This post was written by Keith Dawson for UBM Tech’s community Web site All LED Lighting, sponsored by Philips Lumileds. It is archived here for informational purposes only because the All LED Lighting site may go dark at any time. This material is Copyright 2013-2015 by UBM Americas.

2013-05-10

The SSL Intellectual Property Landscape

In a technological industry on the steep part of its growth curve, with markets worth billions up for grabs, intellectual property rights will increasingly determine winners and losers.

There is plenty of action on the patent front in the SSL industry today, but it seems to be mostly in the nature of skirmishes now. Major battles took place some years back, and they seem to have been settled without a great deal of noise or acrimony. The result is that, among large players at least, cross-licensing agreements help the industry avoid the kind of impenetrable patent thicket that has emerged around mobile technology.

Here are a few of the aspects of intellectual property that we will be looking at in more detail in future blogs.

Trends
This survey article in LEDs Magazine, authored by Kathryn Paisner of IP Checkups, lays out some of the patenting trends in the SSL arena over the last three decades.

Patent filings have been on the rise in the many sub-markets that make up the SSL landscape. Before 2000, the number of patents filed, plus issued worldwide, amounted to a few hundred per year, with much of the activity centered in Japan. In 2000, the filings exploded, and they have been growing ever since -- in 2010, around 3,600 were filed. By 2003, the US had taken the lead in new SSL patents. Since about 2004, Philips (sponsor of this site) has dominated the list of patenting companies in a number of areas, including optics, lenses, and reflectors.

Patent peace
The major players in SSL lighting have been suing and settling, and settling without suing, since early in the century. Here is a cross-licensing diagram from 2007 showing how things had settled out by that time. Philips's licensing program has signed up Cree, Osram, Acuity, Cooper, and over 200 others. Cree has signed Philips, Nichia, Bridgelux, Osram, and Seoul Semiconductor. Here are a few of the cross-licensing agreements that have been inked so far: Osram & Nichia (2002), Osram & Philips in 2007, Osram & Everlight (2009), Philips & Cree (2010), Cree & Osram (2011), Seoul Semiconductor & Philips (2011), Samsung & Osram (2012), and Osram & LG (2012).

Trolls
The SSL space is beginning to see participation from "non-practicing entities," NPEs, also known by their opponents as "patent trolls." What all NPEs have in common is that they hold, and possibly assert, patents without having developed any products around them. NPEs come in several flavors. Some are the intellectual-property arms of universities or other organizations focused mainly on research and education; examples include Wisconsin Alumni Research Foundation (WARF), and the Commonwealth Scientific and Industrial Research Organization (CSIRO). Others combine research activities with IP enforcement; Intellectual Ventures falls into this camp. Still others, what most people mean when they say "trolls," do nothing but enforcement.
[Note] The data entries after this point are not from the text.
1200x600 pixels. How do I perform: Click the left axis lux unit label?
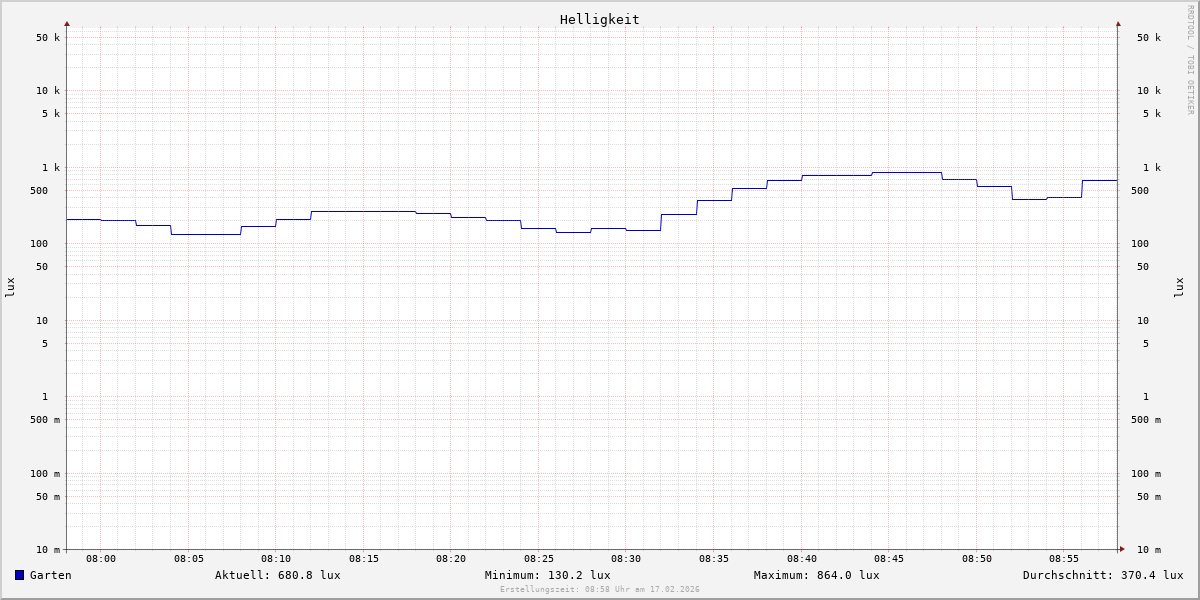(10, 287)
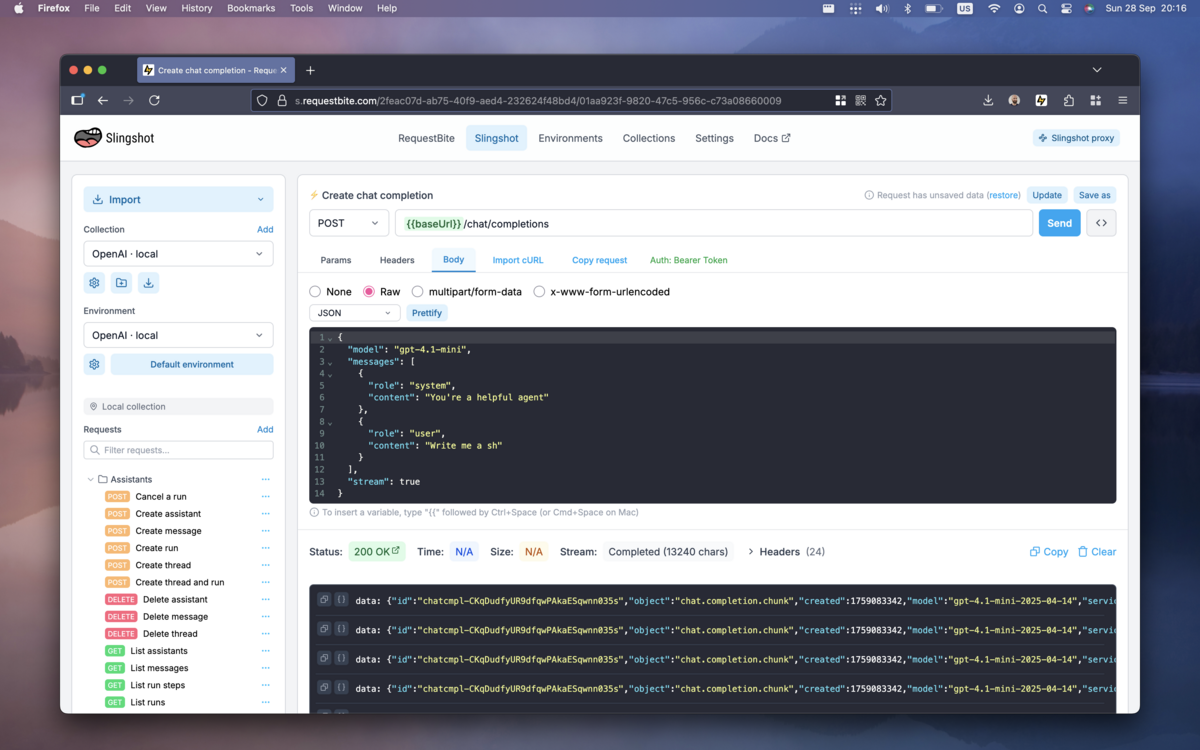Click the code snippet icon beside Send

click(x=1101, y=223)
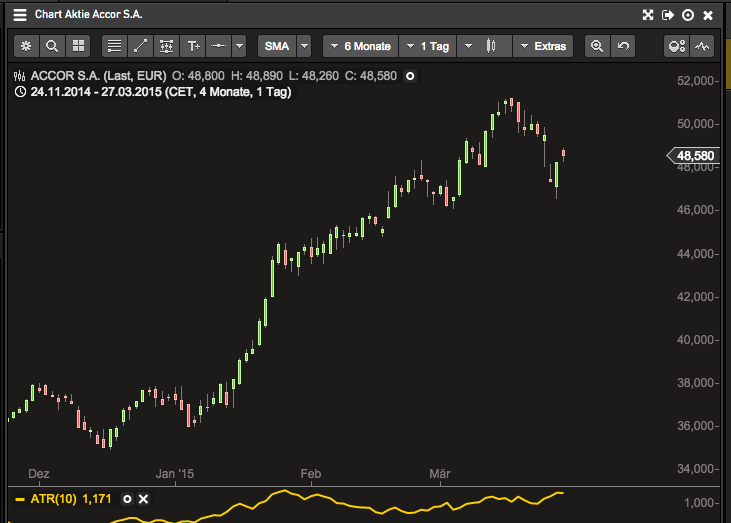731x523 pixels.
Task: Reset chart with undo arrow icon
Action: (x=624, y=46)
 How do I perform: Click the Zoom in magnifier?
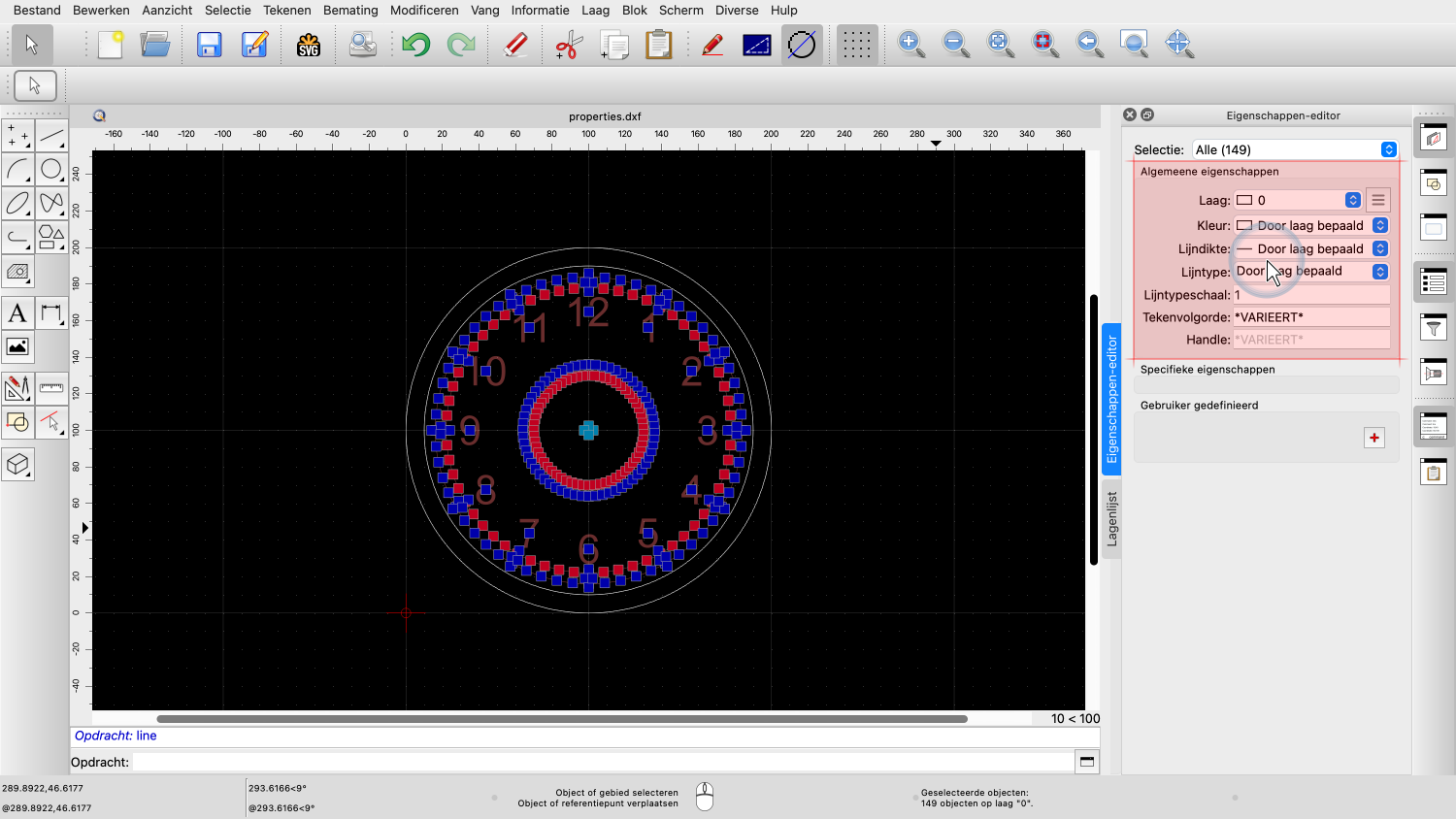pos(910,44)
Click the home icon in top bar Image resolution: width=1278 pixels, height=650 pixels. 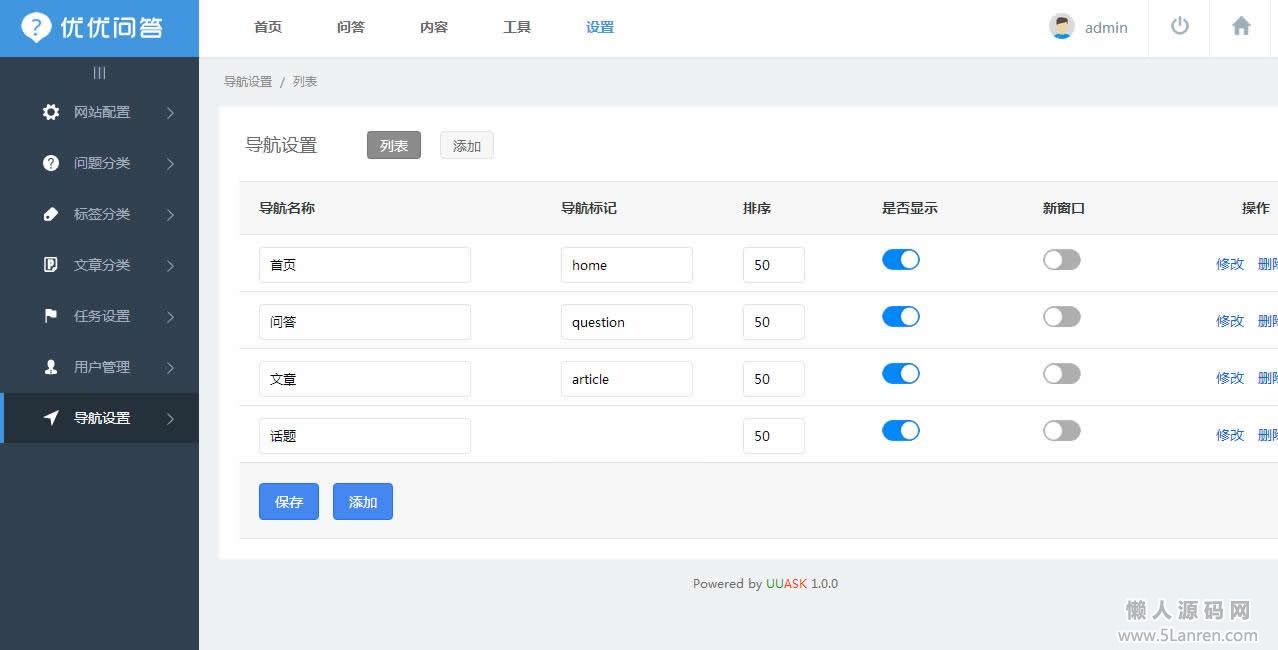[1241, 27]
The aforementioned IP Checkups maintains a clean technology patent database, from which the above data on patents held by NPEs in the LED space were taken last fall. The CEO of IP Checkups, Matt Rappaport, told me they are seeing more interest in acquiring LED patents across the board -- including by the troll community. It is likely that more rent-seeking by these players will act as a tax on the LED industry as we go forward.